Face Detection APIを試したメモ

なんと、ブラウザで顔認識ができる時代になりました。

試したのはChrome 70.0.3530.0（Official Build）canary （64 ビット）で。

仕様

Accelerated Shape Detection in Images

Accelerated Shape Detection in Images なる仕様らしく、大きく2つのAPIが定義されてる。

Face Detection API
Barcode Detection API

顔認識と、バーコードの認識ができる。

今回の記事で試したのは、顔認識のほう。

FaceDetector

APIとしてはシンプルで、このように。

const faceDetector = new window.FaceDetector(options);

オプションで指定できるのは2つ。

interface FaceDetectorOptions {
  fastMode: boolean;
  maxDetectedFaces: number;  
}

`fastMode`は速度優先なら`true`、精度優先なら`false`にする。
手元で試した感じだと実行速度が倍くらい変わる・・！

`maxDetectedFaces`は、検出する顔の数のMAXを決められる風なことが書いてあるけど、`1`に設定してもいっぱい検出するし、逆に大きい値を指定しても最大で8しか検出できなかった。
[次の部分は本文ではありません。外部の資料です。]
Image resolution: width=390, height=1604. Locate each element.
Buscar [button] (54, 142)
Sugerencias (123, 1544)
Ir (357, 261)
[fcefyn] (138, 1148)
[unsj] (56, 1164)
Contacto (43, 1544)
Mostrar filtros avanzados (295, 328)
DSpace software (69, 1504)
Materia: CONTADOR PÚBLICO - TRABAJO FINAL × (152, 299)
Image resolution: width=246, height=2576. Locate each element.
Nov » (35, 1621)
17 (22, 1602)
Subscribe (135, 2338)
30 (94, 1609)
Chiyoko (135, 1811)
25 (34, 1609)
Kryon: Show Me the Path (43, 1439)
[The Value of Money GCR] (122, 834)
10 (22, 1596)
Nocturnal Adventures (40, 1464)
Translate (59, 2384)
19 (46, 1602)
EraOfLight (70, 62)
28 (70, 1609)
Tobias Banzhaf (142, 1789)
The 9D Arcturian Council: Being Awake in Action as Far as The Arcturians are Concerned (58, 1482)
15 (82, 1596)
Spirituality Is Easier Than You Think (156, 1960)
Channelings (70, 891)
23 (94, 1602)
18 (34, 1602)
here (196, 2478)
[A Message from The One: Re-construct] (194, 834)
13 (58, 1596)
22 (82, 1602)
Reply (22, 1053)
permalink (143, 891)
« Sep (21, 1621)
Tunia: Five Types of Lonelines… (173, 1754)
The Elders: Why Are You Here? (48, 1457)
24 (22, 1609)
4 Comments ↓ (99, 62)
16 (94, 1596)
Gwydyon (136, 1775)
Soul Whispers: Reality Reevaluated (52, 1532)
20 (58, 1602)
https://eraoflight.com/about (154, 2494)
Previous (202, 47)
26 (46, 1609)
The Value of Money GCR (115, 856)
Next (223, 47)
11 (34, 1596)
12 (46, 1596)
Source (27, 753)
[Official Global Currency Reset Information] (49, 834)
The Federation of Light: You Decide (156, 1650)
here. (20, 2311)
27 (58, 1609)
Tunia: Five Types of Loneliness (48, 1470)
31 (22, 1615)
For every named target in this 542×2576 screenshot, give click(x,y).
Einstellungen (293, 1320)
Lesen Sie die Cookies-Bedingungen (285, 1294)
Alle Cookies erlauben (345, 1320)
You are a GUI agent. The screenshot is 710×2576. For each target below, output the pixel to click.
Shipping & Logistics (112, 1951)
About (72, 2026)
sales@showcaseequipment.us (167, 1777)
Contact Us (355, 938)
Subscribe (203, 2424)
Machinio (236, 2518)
FaceDetectorが持ってるのは`detect()`のみ。
この`detect()`に`ImageBitmapSource`を渡すとPromiseで認識結果が返ってくる。

async function main() {
  const faceDetector = new window.FaceDetector();
  const $img = document.querySelector('img');
  
  const faces = await faceDetector.detect($img).catch(console.error);
  for (const face of faces) {
    // face: DetectedFace
  }
}

DetectedFace

認識された結果は配列で返ってくる（1つだけでも）ので、それをよしなに使う。

interface DetectedFace {
  boundingBox: DOMRectReadOnly;
  landmarks: Landmark[];
}

`boundingBox`は、`getBoundingClientRect()`で得られるのと同じで、矩形の情報が入ってる。
`x`, `y`, `top`, `left`, `witdh`などなど。

`landmarks`は、`landmarks.type`で目・鼻・口がどこにあったかが返ってくる。
今は`landmarks.locations`が単一座標になってて中心点だけが取れるけど、仕様には周囲を囲う座標的なことも書いてあるので、そのうち変わりそう。

デモつくった

任意の画像から顔を検出

https://leader22.github.io/face-detection-api-example/image/index.html

画像をアップするか、ダミーの（仕様にくっついてたデモに入ってた）画像に対して、顔認識できる。

カメラからリアルタイムに検出

https://leader22.github.io/face-detection-api-example/stream/index.html

`getUserMedia()`したストリームに対して、顔認識してみるデモ。

メインのとこだけコード抜粋。

const options = getFaceDetectorOptions($radio, $number);
const faceDetector = new window.FaceDetector(options);
const imageCapture = new window.ImageCapture($video.srcObject.getVideoTracks()[0]);

detect();
async function detect() {
  requestAnimationFrame(detect);

  let img;
  try {
    img = await imageCapture.grabFrame();
  } catch {
    // Sometimes this throws with message `undefined`...
    return;
  }
  const faces = await faceDetector.detect(img).catch(console.error);
  drawImageToCanvas(img, $canvas);
  drawFaceRectToCanvas(faces, $canvas);
}

`video`から画像を切り出すの、最近ではImageCapture APIが使える環境だとそれが一番楽ですね。
rAFで回すとなんか謎のエラーを吐くタイミングがあって謎やったけど・・。

おわりに

多数の顔を正確に検出する方面での用途としてはまだ微妙な感じ。
なぜか8コまでしか検出できなかったので。

ただ1つだけをトラッキングするのは十分に使い物になる感じがあった。
ブラウザだけでVTuberしてWebRTCで配信！みたいなの簡単に作れる気がする。